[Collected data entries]
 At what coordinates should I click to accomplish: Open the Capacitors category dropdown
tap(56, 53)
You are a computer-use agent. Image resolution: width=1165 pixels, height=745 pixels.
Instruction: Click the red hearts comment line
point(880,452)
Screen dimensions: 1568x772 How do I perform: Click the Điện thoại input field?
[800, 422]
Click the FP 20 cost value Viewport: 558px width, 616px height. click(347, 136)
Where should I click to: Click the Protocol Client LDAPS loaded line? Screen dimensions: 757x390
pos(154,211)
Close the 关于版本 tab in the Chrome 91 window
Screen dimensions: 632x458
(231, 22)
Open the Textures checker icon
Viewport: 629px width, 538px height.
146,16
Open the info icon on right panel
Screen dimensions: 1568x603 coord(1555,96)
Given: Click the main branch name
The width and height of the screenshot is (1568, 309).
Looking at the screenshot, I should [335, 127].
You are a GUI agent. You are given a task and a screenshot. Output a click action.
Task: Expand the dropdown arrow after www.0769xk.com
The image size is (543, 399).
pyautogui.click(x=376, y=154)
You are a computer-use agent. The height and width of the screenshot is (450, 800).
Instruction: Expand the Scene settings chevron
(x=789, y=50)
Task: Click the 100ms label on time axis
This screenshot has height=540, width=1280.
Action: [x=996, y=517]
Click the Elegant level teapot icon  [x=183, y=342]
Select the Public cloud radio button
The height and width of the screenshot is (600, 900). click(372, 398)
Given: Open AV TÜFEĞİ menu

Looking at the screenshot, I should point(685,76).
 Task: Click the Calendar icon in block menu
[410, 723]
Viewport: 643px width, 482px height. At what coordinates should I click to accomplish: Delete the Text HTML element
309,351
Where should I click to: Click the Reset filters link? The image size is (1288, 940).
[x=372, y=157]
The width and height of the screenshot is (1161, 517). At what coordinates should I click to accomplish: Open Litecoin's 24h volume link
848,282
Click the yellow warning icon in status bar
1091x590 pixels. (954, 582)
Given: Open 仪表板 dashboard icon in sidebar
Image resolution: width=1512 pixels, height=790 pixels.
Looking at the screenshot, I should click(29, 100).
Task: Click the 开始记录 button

» EXERCISE INSTRUCTIONS:
The records above must be retyped in full, exactly as written.

» WRITTEN ANSWER:
 At what coordinates should I click to accomplish: Open the Capacitors category dropdown
tap(56, 53)
You are a computer-use agent. Image resolution: width=1165 pixels, height=745 pixels.
Instruction: Click the red hearts comment line
point(880,452)
Screen dimensions: 1568x772 How do I perform: Click the Điện thoại input field?
[800, 422]
Click the FP 20 cost value Viewport: 558px width, 616px height. click(347, 136)
Where should I click to: Click the Protocol Client LDAPS loaded line? Screen dimensions: 757x390
pos(154,211)
Close the 关于版本 tab in the Chrome 91 window
Screen dimensions: 632x458
(231, 22)
Open the Textures checker icon
Viewport: 629px width, 538px height.
146,16
Open the info icon on right panel
Screen dimensions: 1568x603 coord(1555,96)
Given: Click the main branch name
The width and height of the screenshot is (1568, 309).
Looking at the screenshot, I should [335, 127].
You are a GUI agent. You are given a task and a screenshot. Output a click action.
Task: Expand the dropdown arrow after www.0769xk.com
The image size is (543, 399).
pyautogui.click(x=376, y=154)
You are a computer-use agent. The height and width of the screenshot is (450, 800).
Instruction: Expand the Scene settings chevron
(x=789, y=50)
Task: Click the 100ms label on time axis
This screenshot has height=540, width=1280.
Action: [x=996, y=517]
Click the Elegant level teapot icon  [x=183, y=342]
Select the Public cloud radio button
The height and width of the screenshot is (600, 900). click(372, 398)
Given: Open AV TÜFEĞİ menu

Looking at the screenshot, I should point(685,76).
 Task: Click the Calendar icon in block menu
[410, 723]
Viewport: 643px width, 482px height. At what coordinates should I click to accomplish: Delete the Text HTML element
309,351
Where should I click to: Click the Reset filters link? The image size is (1288, 940).
[x=372, y=157]
The width and height of the screenshot is (1161, 517). At what coordinates should I click to accomplish: Open Litecoin's 24h volume link
848,282
Click the yellow warning icon in status bar
1091x590 pixels. (954, 582)
Given: Open 仪表板 dashboard icon in sidebar
Image resolution: width=1512 pixels, height=790 pixels.
Looking at the screenshot, I should click(29, 100).
Task: Click the 开始记录 button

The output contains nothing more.